2018 Myasthenia Gravis and Asthma, Relationship Between Two Different Disorders of the Immune System

Monday, 5 December 2011
Poster Hall (Cancún Center)

Andrea Aida Velasco-Medina, MD , Servicio de Alergia e Inmunología Clínica, Hospital General de México, Mexico City, Mexico

Adriana Barreto-Sosa, MD , Servicio de Alergia e Inmunología Clínica, Hospital General de México, Mexico City, Mexico

Aida Gonzalez-Carsolio, MD , Servicio de Alergia e Inmunología Clínica, Hospital General de México, Mexico City, Mexico

Andres-Leonardo Burbano-Ceron, MD , Servicio de Alergia e Inmunología Clínica, Hospital General de México, Mexico City, Mexico

Guillermo Velázquez-Sámano, MD , Servicio de Alergia e Inmunología Clínica, Hospital General de México, Mexico City, Mexico

Background: Myasthenia gravis is an autoimmune disease caused by absence of neuromuscular transmission due to antibodies directed against the nicotinic AChR located at the neuromuscular junction. The main symptoms include muscle weakness in the affected muscles, which is worse after its use. Diagnosis is made upon clinical manifestations and finding of IgG. Only 80-90% of patients with generalized disease are positive to these antibodies, and 30-50% with ophthalmologic manifestations.
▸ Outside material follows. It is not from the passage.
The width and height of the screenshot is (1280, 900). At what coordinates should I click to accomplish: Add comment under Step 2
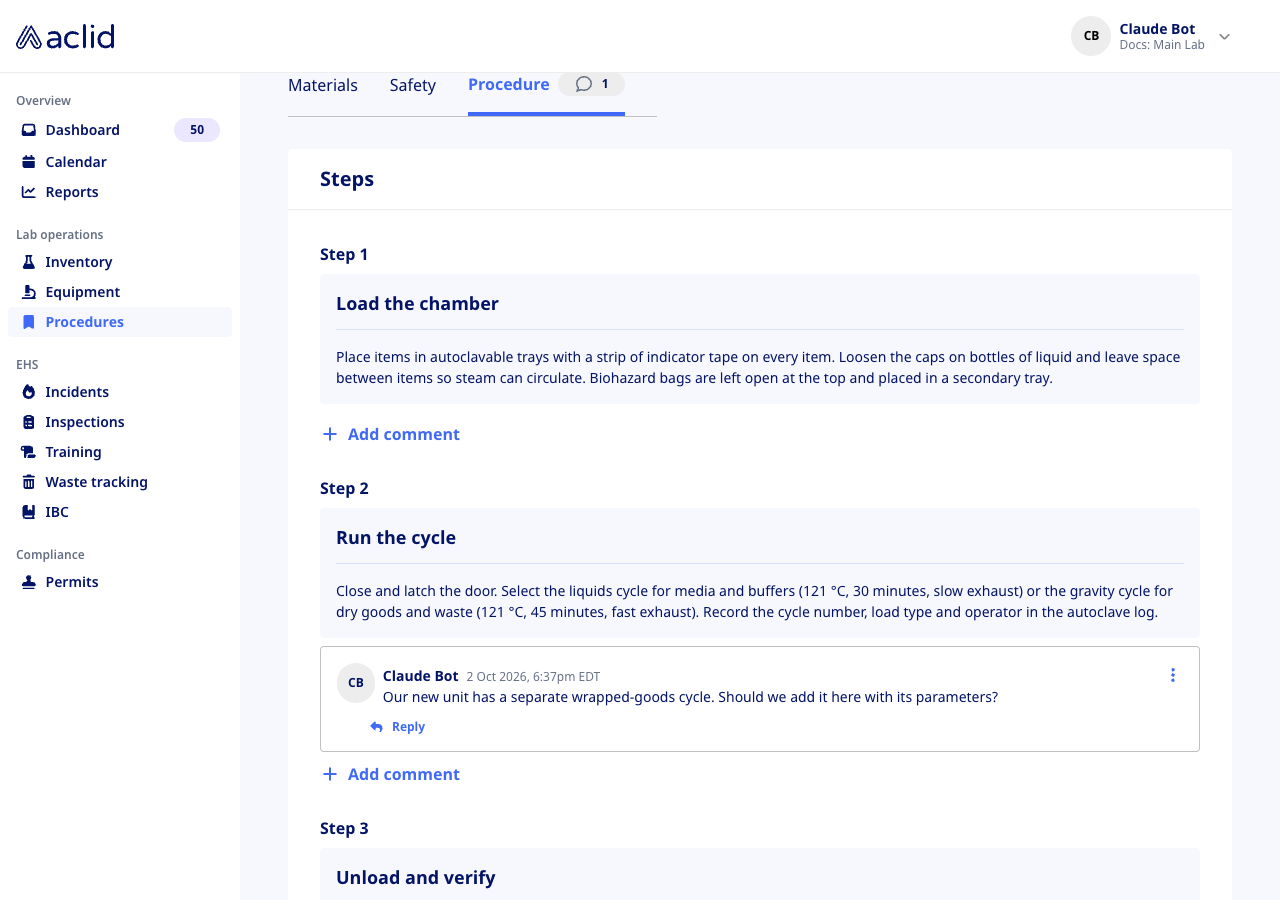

Other immunological alteration found in these patients is an overexpression of the low affinity IgE receptor (CD23).

Asthma is characterized by shortness of breath, cough, wheezing and chest tightness caused by inflammation and a reversible contraction of bronchial smooth muscle. Immunologically is associated with a Th2 cytokine profile, mainly Il-4, Il-5, Il-13 and an increased IgE.
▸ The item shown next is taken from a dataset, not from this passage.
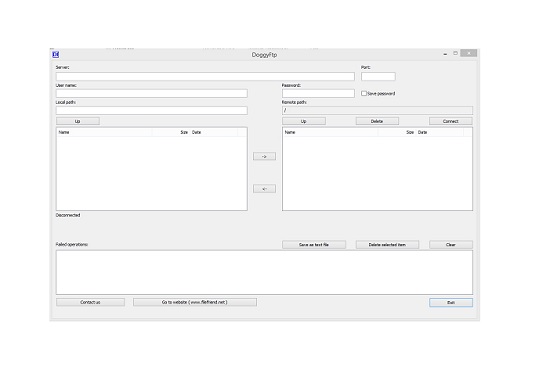Download with the left arrow transfer button
The image size is (550, 380).
[264, 189]
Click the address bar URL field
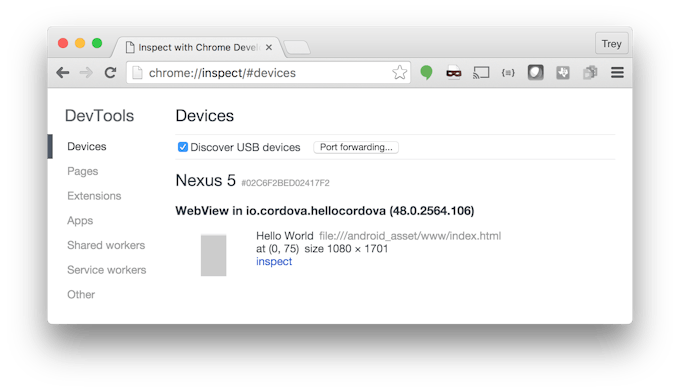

Methods: Allergic and autoimmune diseases represent an altered response of the immune system. Here we discuss the case of a patient who presented with an allergic disease at first and years later developed an autoimmune disease.

Results: Our patient had been diagnosed with persistent allergic rhinitis and asthma since 1992. He had been treated with inhaled corticosteroids, bronchodilators, intranasal corticosteroids, antihistamines and specific immunotherapy with control of symptoms. In june 2010 he noticed diplopia, palpebral ptosis and muscle weakness in upper extremities diagnosed with Myastenia gravis and started treatment with piridostigmine with adequate control of muscular symptoms. No thymoma was identified.

Conclusions: It has been noted the possible relationship between allergic and autoimmune diseases since in both there is an alteration in the regulatory mechanisms of the immune system. In this patient, we found the association between asthma and 19 years later the development of myasthenia gravis. Some of the explanations for this kind of association is the expression of CD23 in myasthenia gravis, which is a receptor found in B cells, among others, responsible of the increased production of IgE. Besides, autoimmune and allergic diseases share some pathogenic characteristics such as their influence by viral infections.  They are one of the main factors associated with asthma exacerbations and it is suggested that they cause tissue damage, exposure to self-antigens and molecular mimicry.